29 May 2017 / 19:29 H.

PETALING JAYA: Parents who face challenges in raising their children must be willing to admit their problem and reform to prevent them from eventually abusing their children.
Commenting on the recent spate of cases involving parents who allegedly abused their children to death, psychologist and criminologist Dr Geshina Ayu Mat Saat said parents must admit that the problem originates from them instead of blaming their children for the abuse.
"Some parents inadvertently abuse their children due to many reasons among others because they can and that no one would dare to interfere with someone else's domestic problems.
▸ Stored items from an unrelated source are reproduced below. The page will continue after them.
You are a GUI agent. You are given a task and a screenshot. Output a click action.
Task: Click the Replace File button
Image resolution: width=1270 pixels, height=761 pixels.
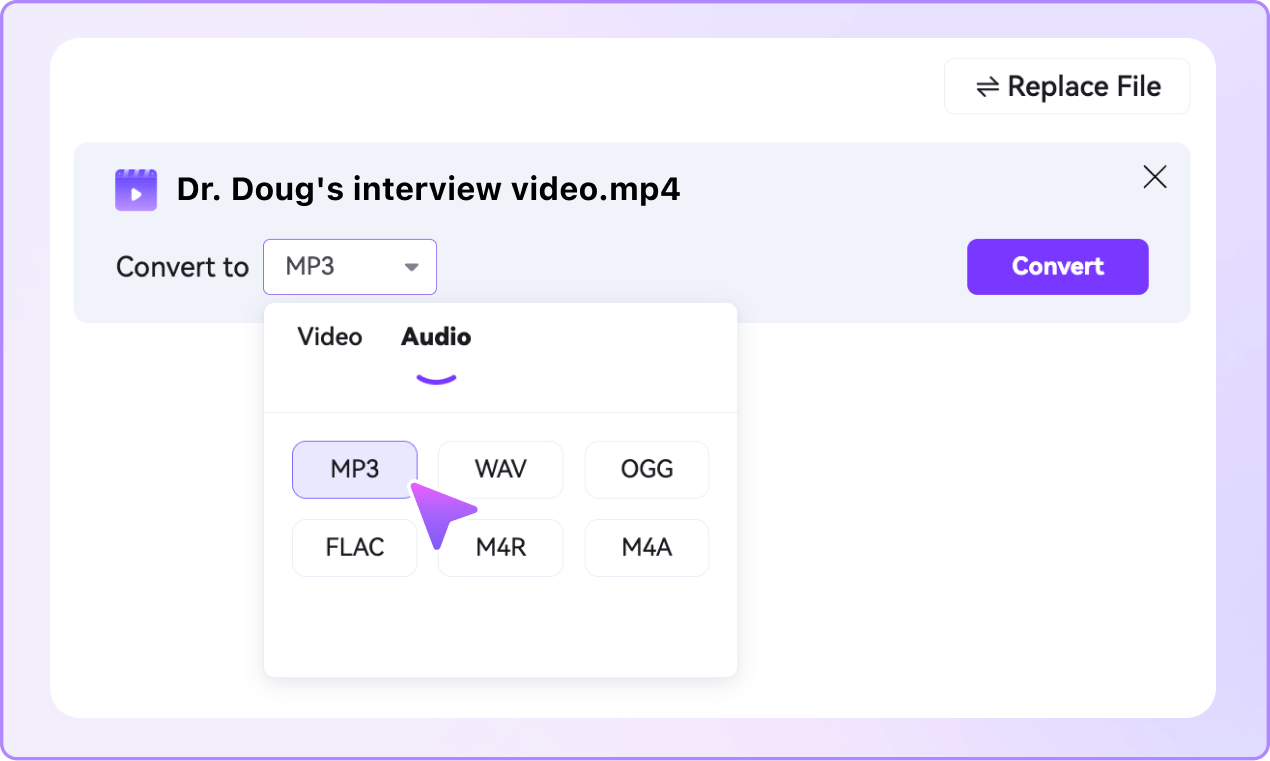tap(1066, 86)
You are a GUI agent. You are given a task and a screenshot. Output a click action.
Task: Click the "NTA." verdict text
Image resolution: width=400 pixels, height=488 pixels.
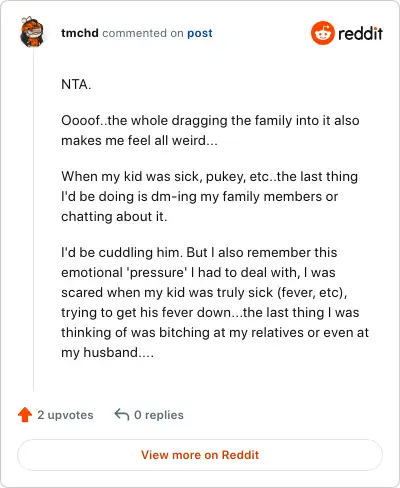(76, 84)
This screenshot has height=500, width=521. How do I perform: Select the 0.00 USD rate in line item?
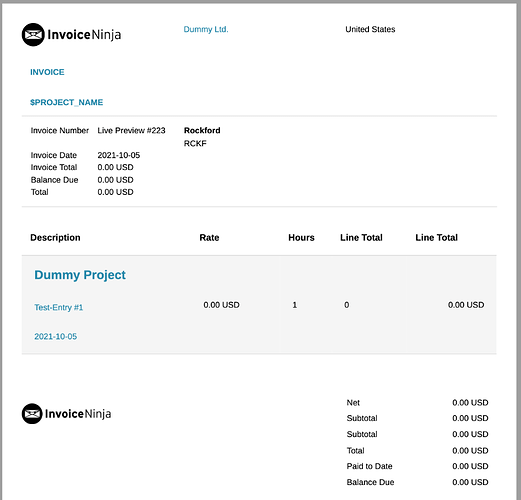(221, 305)
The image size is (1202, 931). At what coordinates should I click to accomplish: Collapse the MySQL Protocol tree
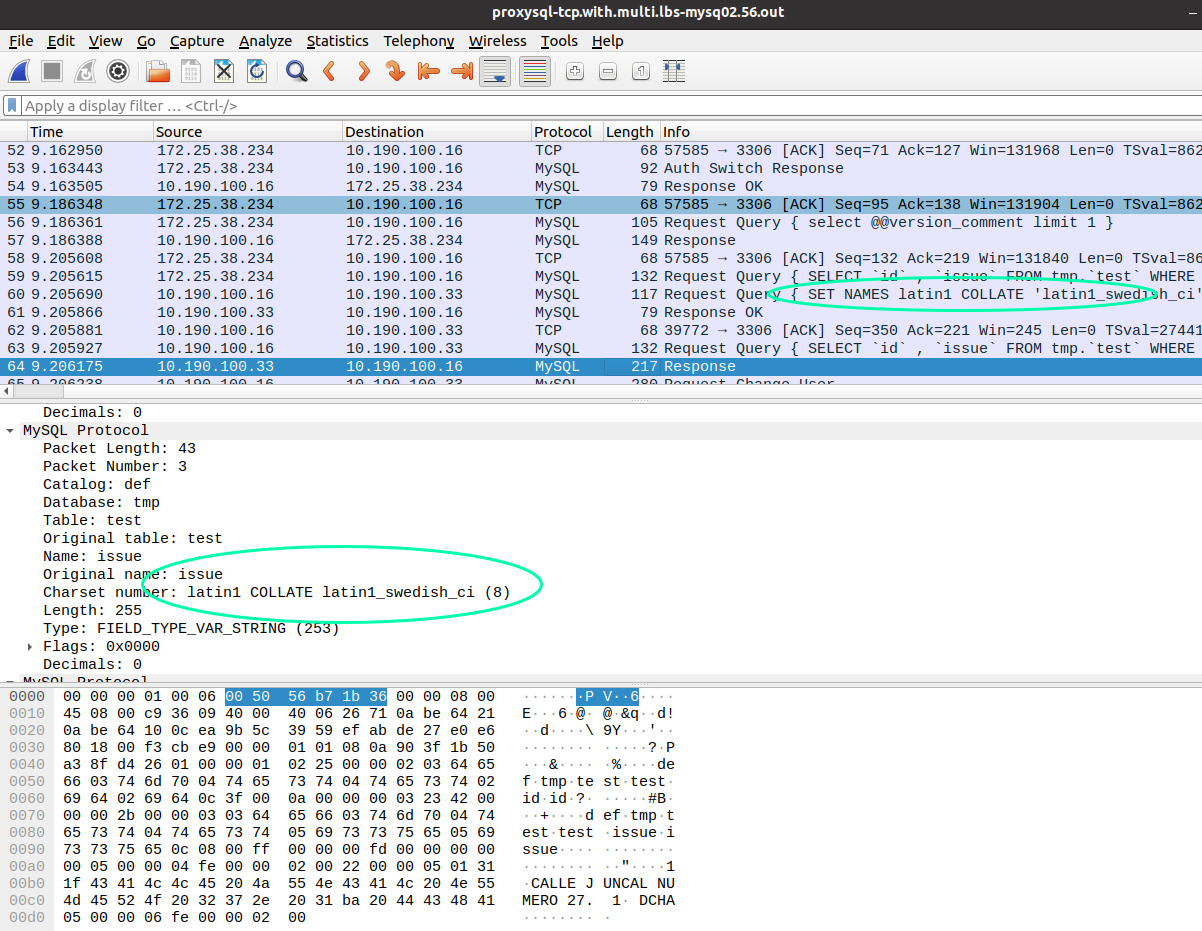[10, 430]
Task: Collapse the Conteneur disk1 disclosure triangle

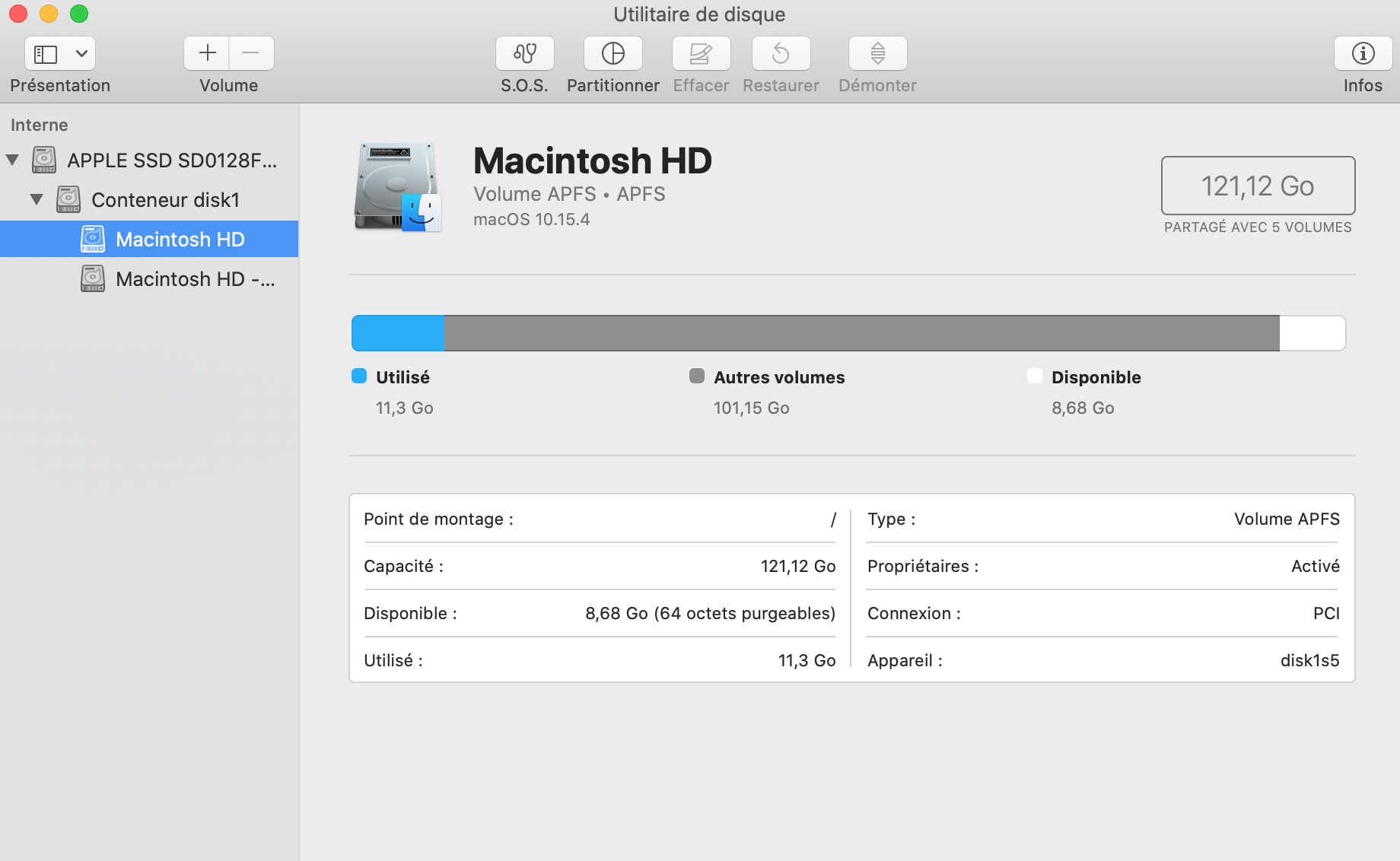Action: [37, 199]
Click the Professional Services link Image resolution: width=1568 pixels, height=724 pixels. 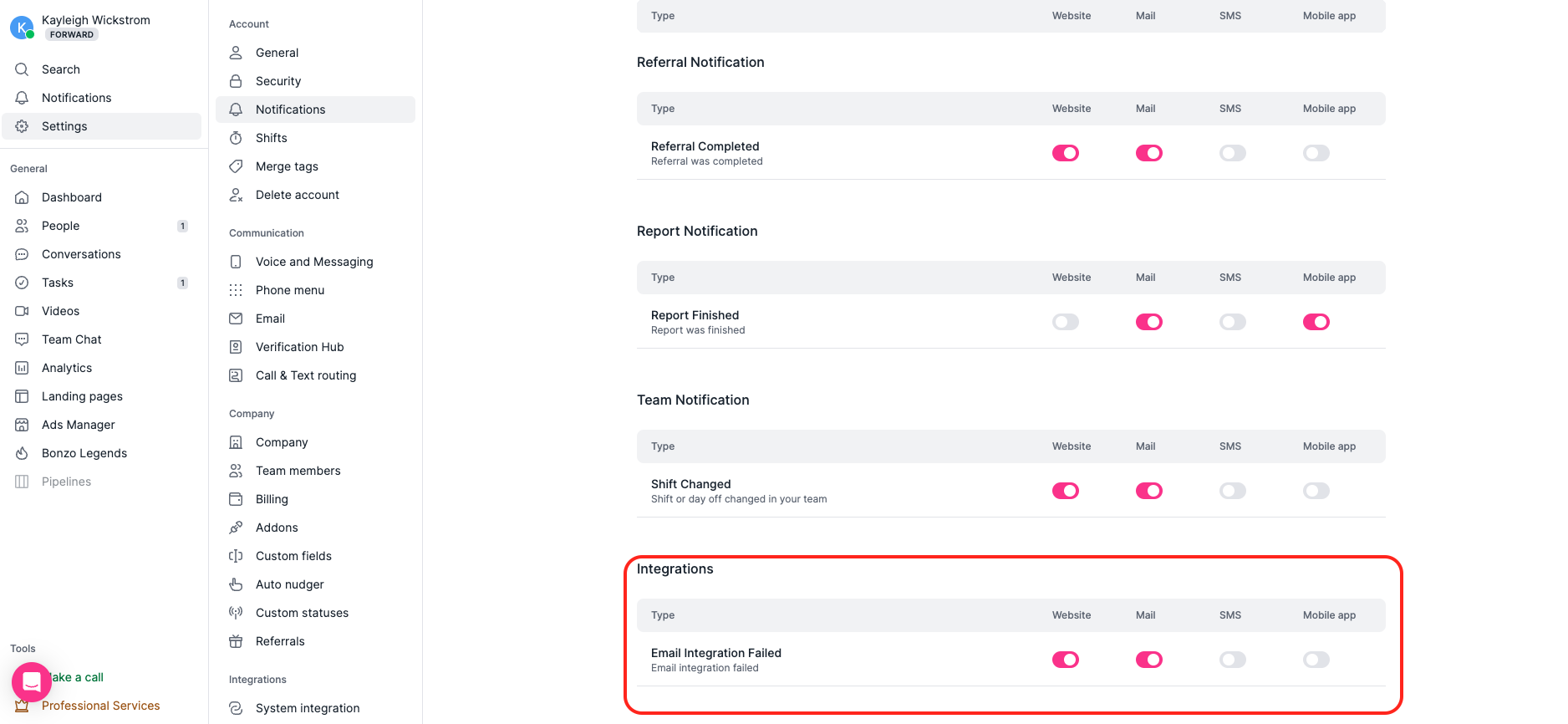100,706
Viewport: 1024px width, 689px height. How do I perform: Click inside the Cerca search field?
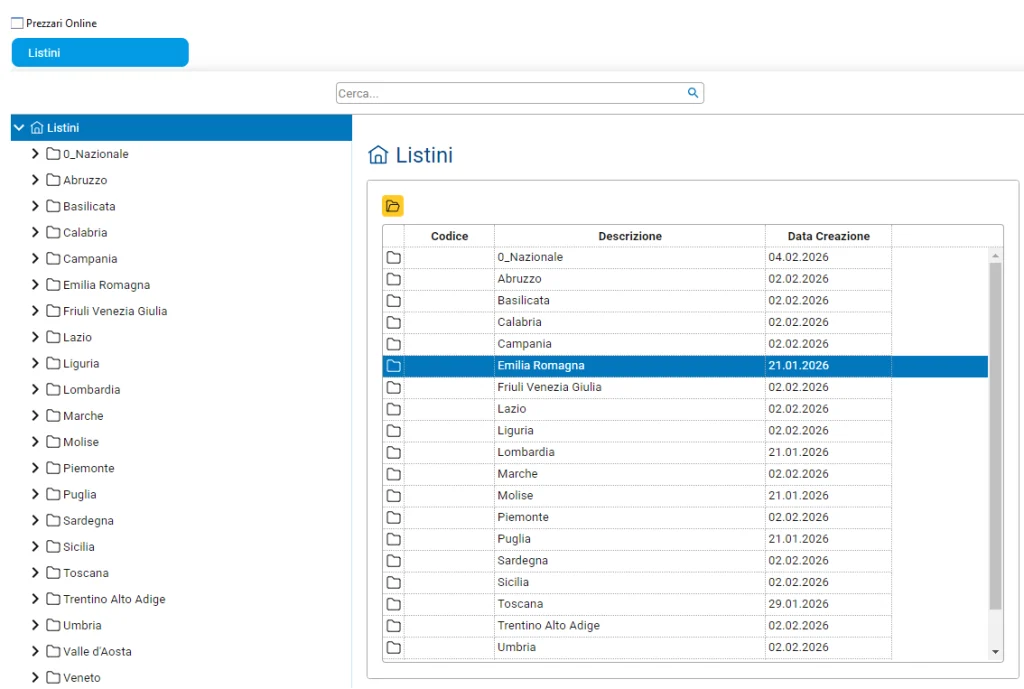[x=500, y=92]
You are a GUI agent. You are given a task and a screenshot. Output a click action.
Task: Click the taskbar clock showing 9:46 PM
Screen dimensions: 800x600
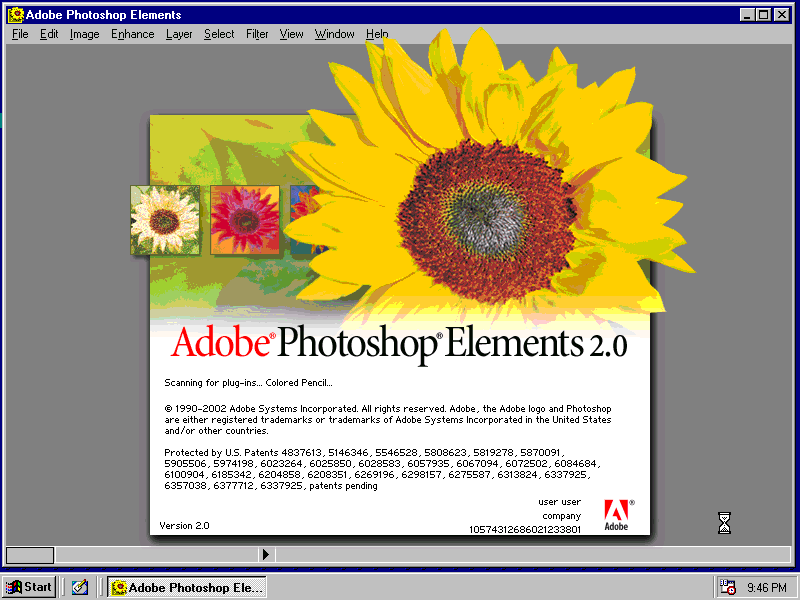(767, 588)
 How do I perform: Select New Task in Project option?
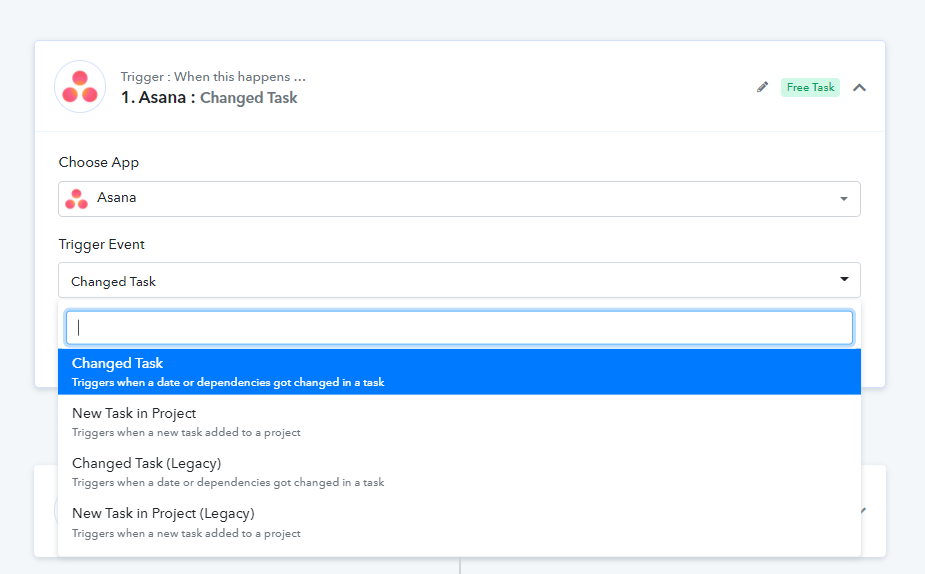(x=459, y=422)
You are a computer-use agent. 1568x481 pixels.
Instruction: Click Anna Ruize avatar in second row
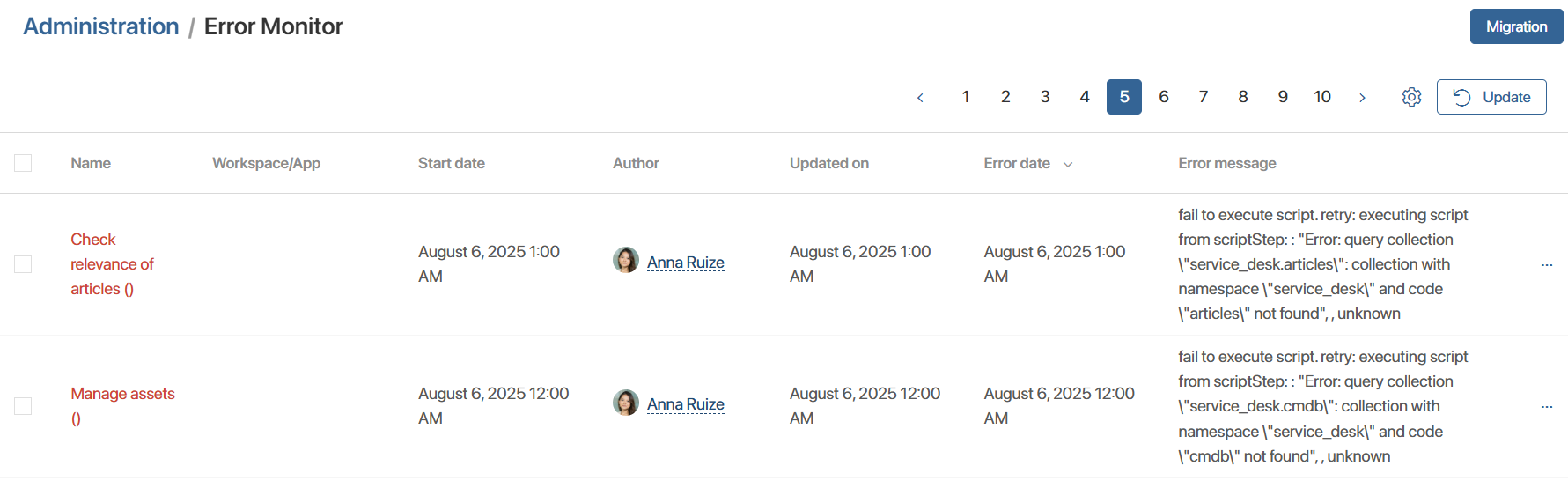(626, 403)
"These parents are also unable to differentiate between discipline and abuse and do not know any other way to handle children among others," the lecturer from Universiti Sains Malaysia (USM) Kubang Kerian, Kelantan told theSun when contacted, today.
"For the children that survive such abuse, they will tend to suffer long term trauma and continue the abusive behaviour well into the third or fourth cycle of abuse.
"They would tend to seek a spouse or partner who are (as equally) abusive as it is perceived as a way to show love and care. This eventually leads to the development of a dysfunctional family system, transferring of wrong values, roles and responsibilities to name a few," she said.
Meanwhile, consultant psychiatrist Dr Gurdeep Grewal said child abuse cases does not only occur among families with lower socio-economic status.
"Certainly the media highlights cases (physical and sexual abuse) that seem to occur in people from the lower socio-economic class, frequently sensationalising the physical abuse.
"In the higher social class, abuse does happen, but these cases are not picked up by the press. Forms of abuse also include neglect, so in more affluent families, while the physical and material needs are met, the parents themselves may be too caught up with their careers to provide emotional support and nurturing to their children, this is a form of abuse too.
When asked on available treatment to affected parents, Gurdeep said psychiatrists are able to screen for possible psychiatric conditions and treat accordingly should they be able to get these parents into therapy.
Their comments follows the death of a nine-year-old boy believed to be abused by his parents at USJ, Subang Jaya last Friday.
Another case in Kota Tinggi, Johor saw an unemployed woman and her lover being charged at the Sessions Court on Sunday with the murder of her 20-month-old son.